Abigail Chapin is a woman of many talents. When she’s not crafting heavenly harmonies with her band The Chapin Sisters, touring with She & Him, or styling for the likes of Teen Vogue, Abigail can be found in her East L.A. studio hand-dying clutches for her new line, ARC of LA. Her hobby of silk-screening and tie-dying is quickly turning into a full-time gig, with her goods selling out at cool boutiques like Iko Iko and TenOverSix in L.A. Plus, she’s expanding into jewelry design that will be made from leftover materials from the production of her clutches. We’re not only big fans of her bags, but also of her DIY-entrepreneurial spirit, so we sat down with Abigail to learn a bit more about her business and the way she balances her creative endeavors, and to snap some behind-the-scenes pics of her inspiring SoCal studio.
The Chalkboard Mag: Tell us a little bit about how you got the inspiration to do ARC of LA.
Abigail Chapin: The whole project started as an experiment in surface pattern design. I had been on tour with my band for most of a year, and before that my sister and I had been on the road singing backups in She & Him for a year, so when I had a stretch of time at home I was itching to spread out and make physical things. I have always been interested in textile pattern design, and had been experimenting for years with silkscreen, fabric-painting techniques and resist dyeing (tie-dye and batik). This summer I started fooling around with some block printing supplies I had bought years before, and immediately was drawn to the entire process. I love how tactile carving the blocks is, and how each time I paint the block and print it the result is slightly different. I started printing on hand-dyed canvas, and made some bags as gifts for my sisters and a couple friends. When I went to buy more canvas I stopped at a wall of leather hides and bought a couple as experiments.
TCM: How did you go about starting your business?
AC: My friend Kristin Dickson owns the beautiful and inspirational store Iko Iko, which used to be a block away from my house in Echo Park. I showed her what I was working on and she bought some to sell in her store. When the ones she had sold quickly I decided I was on to something. In August, my friends and fellow craftswomen Beatrice Valenzuela and Rachel Craven invited me to be part of their biannual Angelino Heights Craft Fair, so I ramped up my production (home dyeing, printing and sewing) to have enough for my booth. Since then, I started a web store and website, and have started wholesaling to a few stores, all of which I am so proud and excited to be in.
TCM: Tell us about the materials you use.
AC: Mostly my bags are cowhide, which I now buy from a local L.A. company called United Leather. I line them with hand tie-dyed cotton. The only down-side of leather, besides the question of using animal products at all, is the waste inherent with the shape of the hides, so I’m working on a jewelry line with the scraps. I also make canvas bags in the same shapes as the leather ones.
TCM: Where do you design and produce the bags?
AC: In my apartment in Echo Park!
TCM: How do you balance running a small company and The Chapin Sisters?

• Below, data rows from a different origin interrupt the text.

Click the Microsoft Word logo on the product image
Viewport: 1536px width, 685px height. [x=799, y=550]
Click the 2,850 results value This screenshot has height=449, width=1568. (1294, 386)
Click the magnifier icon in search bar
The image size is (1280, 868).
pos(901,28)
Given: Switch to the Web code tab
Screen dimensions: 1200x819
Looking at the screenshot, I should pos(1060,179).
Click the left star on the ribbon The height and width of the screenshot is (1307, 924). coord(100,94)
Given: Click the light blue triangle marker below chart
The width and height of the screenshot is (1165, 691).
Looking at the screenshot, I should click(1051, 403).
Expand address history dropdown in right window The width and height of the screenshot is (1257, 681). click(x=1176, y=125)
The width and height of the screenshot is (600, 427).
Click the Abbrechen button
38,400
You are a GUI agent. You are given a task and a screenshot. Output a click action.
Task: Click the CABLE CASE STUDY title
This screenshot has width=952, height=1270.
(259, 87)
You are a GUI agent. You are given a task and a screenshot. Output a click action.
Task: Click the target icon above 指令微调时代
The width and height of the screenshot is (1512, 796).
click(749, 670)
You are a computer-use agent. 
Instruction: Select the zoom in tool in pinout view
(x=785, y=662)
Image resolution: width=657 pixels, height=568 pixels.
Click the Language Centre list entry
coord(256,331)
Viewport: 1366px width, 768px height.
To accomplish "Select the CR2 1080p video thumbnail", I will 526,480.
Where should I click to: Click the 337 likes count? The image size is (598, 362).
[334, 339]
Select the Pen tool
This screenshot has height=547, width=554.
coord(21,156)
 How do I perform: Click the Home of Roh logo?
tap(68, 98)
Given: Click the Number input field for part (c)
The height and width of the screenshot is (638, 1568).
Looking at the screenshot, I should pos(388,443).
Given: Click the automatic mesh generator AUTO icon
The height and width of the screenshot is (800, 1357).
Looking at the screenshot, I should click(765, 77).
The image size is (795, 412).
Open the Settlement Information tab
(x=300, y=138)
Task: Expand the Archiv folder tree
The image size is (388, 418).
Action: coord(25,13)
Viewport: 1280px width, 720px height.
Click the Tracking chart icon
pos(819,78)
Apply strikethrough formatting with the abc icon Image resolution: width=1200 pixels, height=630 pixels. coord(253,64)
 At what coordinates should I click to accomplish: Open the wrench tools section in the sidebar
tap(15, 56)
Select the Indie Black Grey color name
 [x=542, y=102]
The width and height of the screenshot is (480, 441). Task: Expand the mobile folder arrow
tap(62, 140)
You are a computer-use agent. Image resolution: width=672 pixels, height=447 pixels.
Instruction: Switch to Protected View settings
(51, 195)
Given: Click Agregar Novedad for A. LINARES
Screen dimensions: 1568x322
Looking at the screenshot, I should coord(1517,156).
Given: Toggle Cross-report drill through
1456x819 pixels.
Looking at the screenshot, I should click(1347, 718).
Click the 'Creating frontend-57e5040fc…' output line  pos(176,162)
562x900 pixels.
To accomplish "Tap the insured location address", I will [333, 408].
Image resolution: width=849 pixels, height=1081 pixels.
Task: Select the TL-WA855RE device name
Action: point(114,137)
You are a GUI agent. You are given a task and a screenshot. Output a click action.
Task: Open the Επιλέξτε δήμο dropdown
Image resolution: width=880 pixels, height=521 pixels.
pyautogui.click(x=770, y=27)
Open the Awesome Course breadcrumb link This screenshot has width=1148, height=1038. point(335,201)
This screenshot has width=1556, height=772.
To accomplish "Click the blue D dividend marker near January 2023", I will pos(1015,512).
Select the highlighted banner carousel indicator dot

AC: Since the Chapin Sisters had an extremely busy two years, we spent the fall taking a break from touring to write our new album. Once we start touring again it will no doubt be more difficult to balance the two, but for now the combination has been really good, since writing music is very heady work, it’s great to break it up by doing something with my hands.
TCM: What was your experience selling at small design markets?
AC: I have found designer markets extremely inspirational. It’s amazing to meet other people who are making a living through their handwork skills. I have always been a fan of craft fairs, but it seems like for the last 30 years they were the domain of older people, ex-hippie types, and there is a specific aesthetic that goes with that (which I happen to love but many people don’t). I think that now we are living in a time when the world is starting to once again appreciate one-of-a-kind handmade things, and young, original, forward-thinking artists are thriving.
TCM: Where can we get ARC of LA?
AC: In Los Angeles, I sell at TENOVERSIX, and have a collaborative line with Iko Iko that is sold only at Iko Iko. In San Francisco, I’m in General Store; and in New York, I’m in Beautiful Dreamers in Brooklyn; and my mother’s store, Abigail Rose and Lily Too, in Piermont, New York, where I grew up. I also have a web store through bigcartel.
TCM: For people who want to turn their passion/hobby into a business, do you have any tips or wisdom you can share?
AC: My business is very new, but I’m learning as I go to stick with my strengths, and not to diversify too much too quickly. When you find something that works and piques people’s interest, stick with it!
TCM: What’s next for ARC of LA?
AC: For a while at least, while I’m going to keep the name, it’s going to be a misnomer because I’m spending the spring on the East Coast. I am also working on a collaboration with Ashley Thayer’s line Maricolous which is amazing one-of-a-kind hand-dyed textiles. We’re going to do a joint line of bags and scarves that we make together.